PROBLEM STATEMENT: Your task is to return exactly the lines that run from the one containing "Expand the address bar history dropdown arrow" through the end of the listing below, without any pictures.
[[ SOURCE MATERIAL open ]]
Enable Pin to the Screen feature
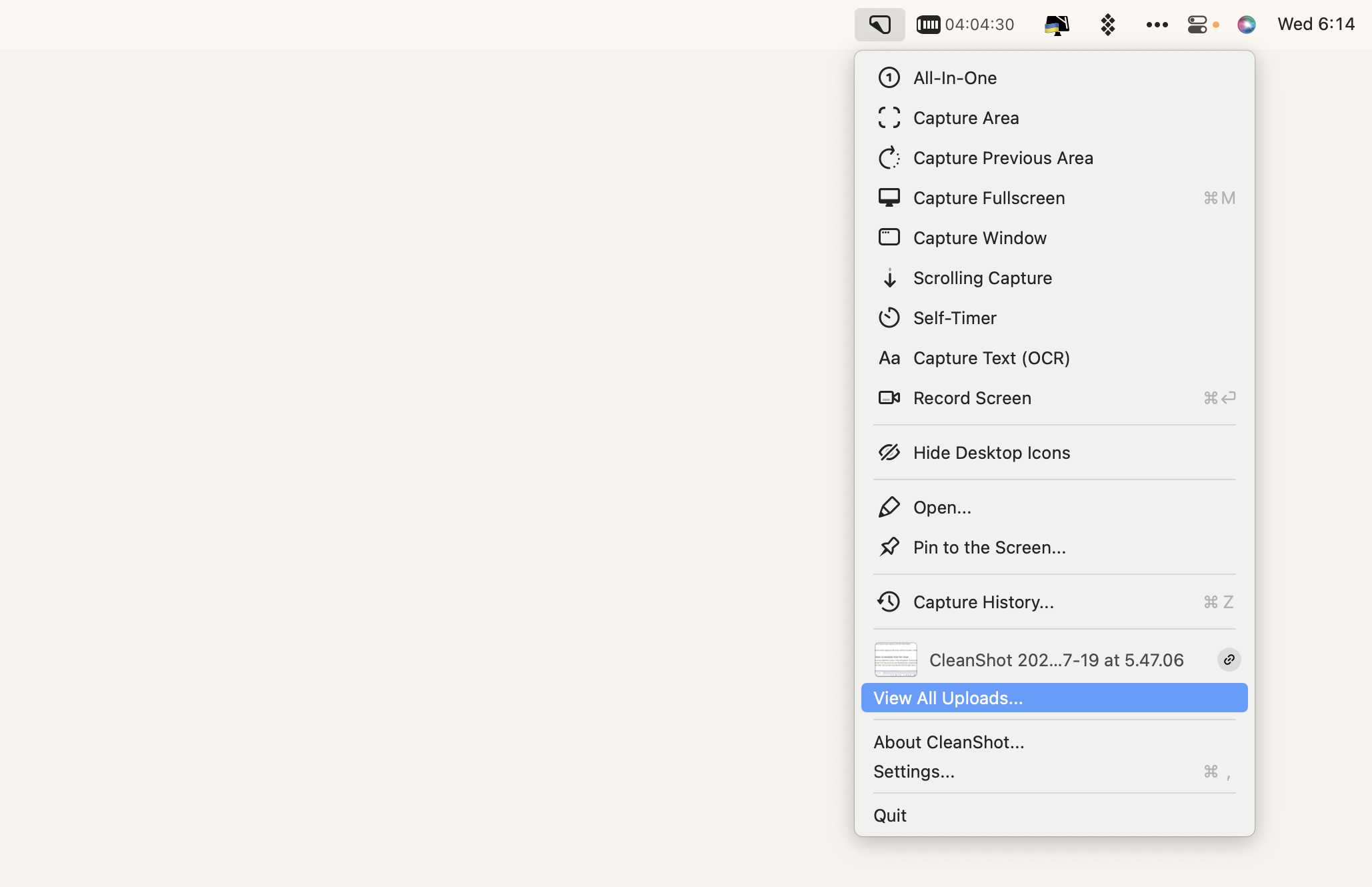Screen dimensions: 1372x887 (x=988, y=547)
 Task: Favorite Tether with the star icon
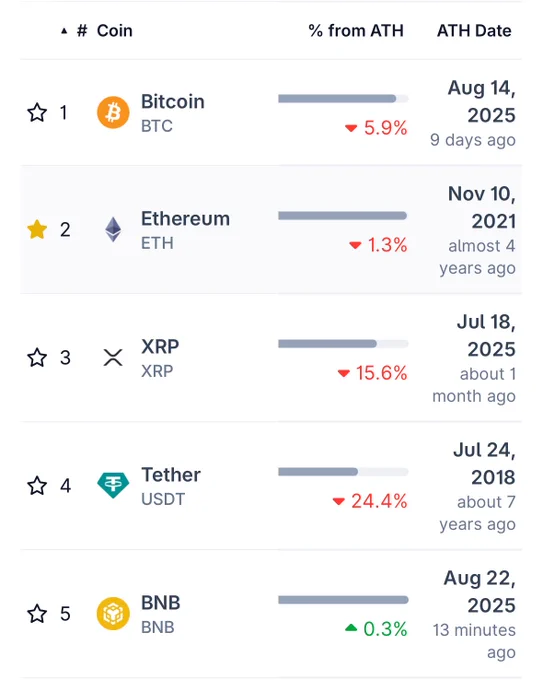37,485
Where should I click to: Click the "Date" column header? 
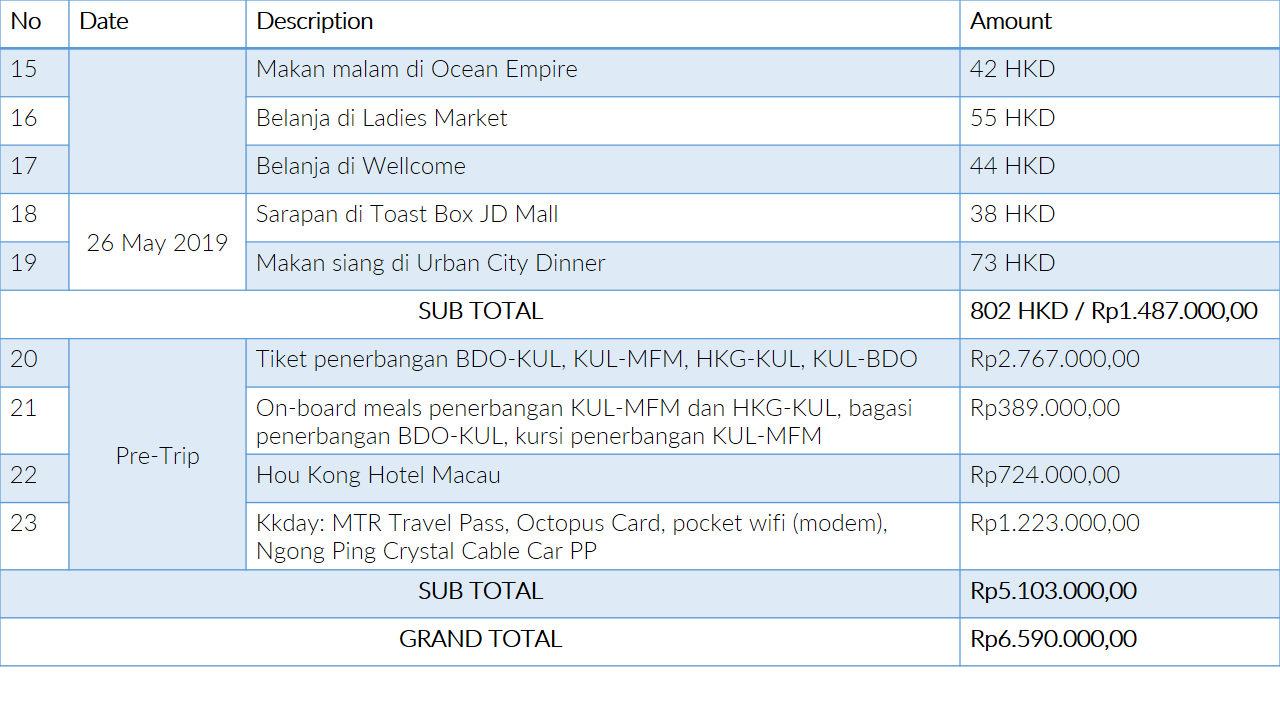point(104,22)
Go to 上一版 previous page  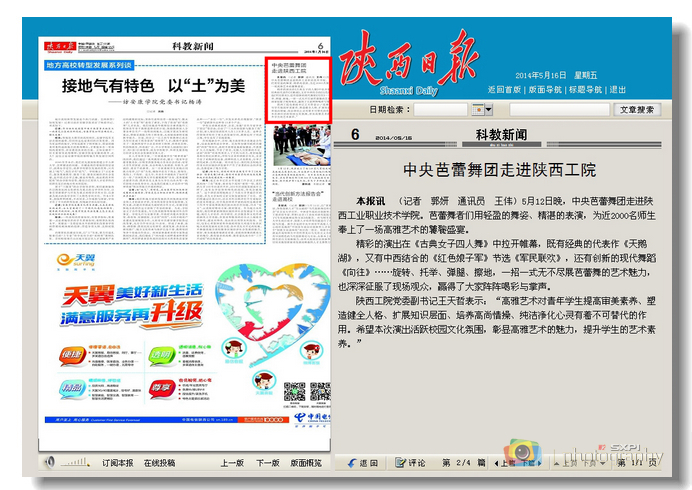(x=232, y=463)
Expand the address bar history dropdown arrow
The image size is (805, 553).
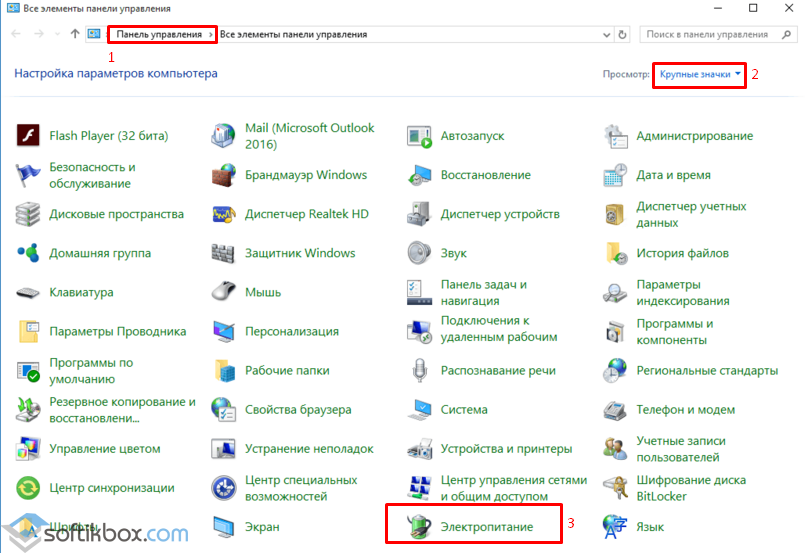pos(607,34)
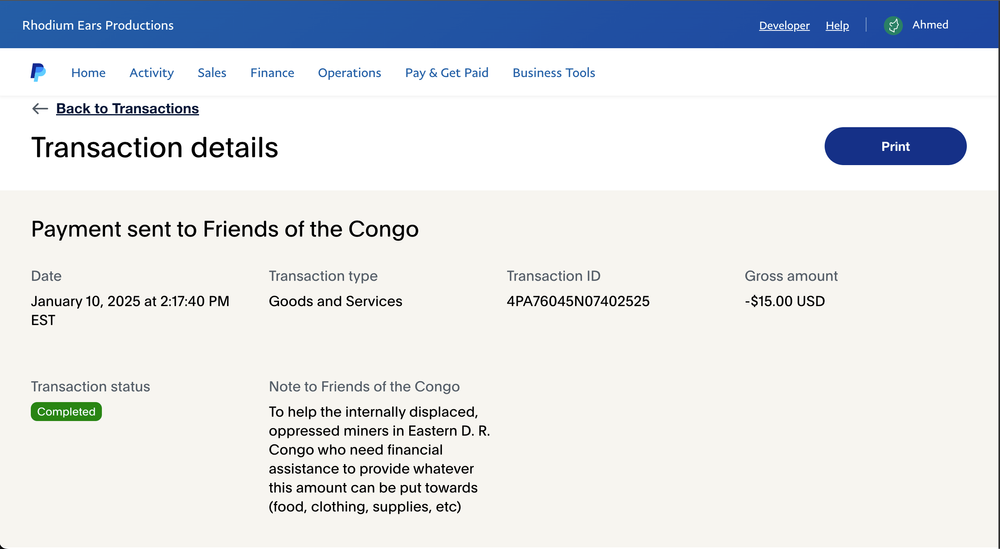
Task: Open the Help link
Action: pyautogui.click(x=837, y=26)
[[ SOURCE MATERIAL closed ]]
TASK RESULT:
Expand the address bar history dropdown arrow
The image size is (805, 553).
pos(607,34)
Task: Open the Help link
Action: pyautogui.click(x=837, y=26)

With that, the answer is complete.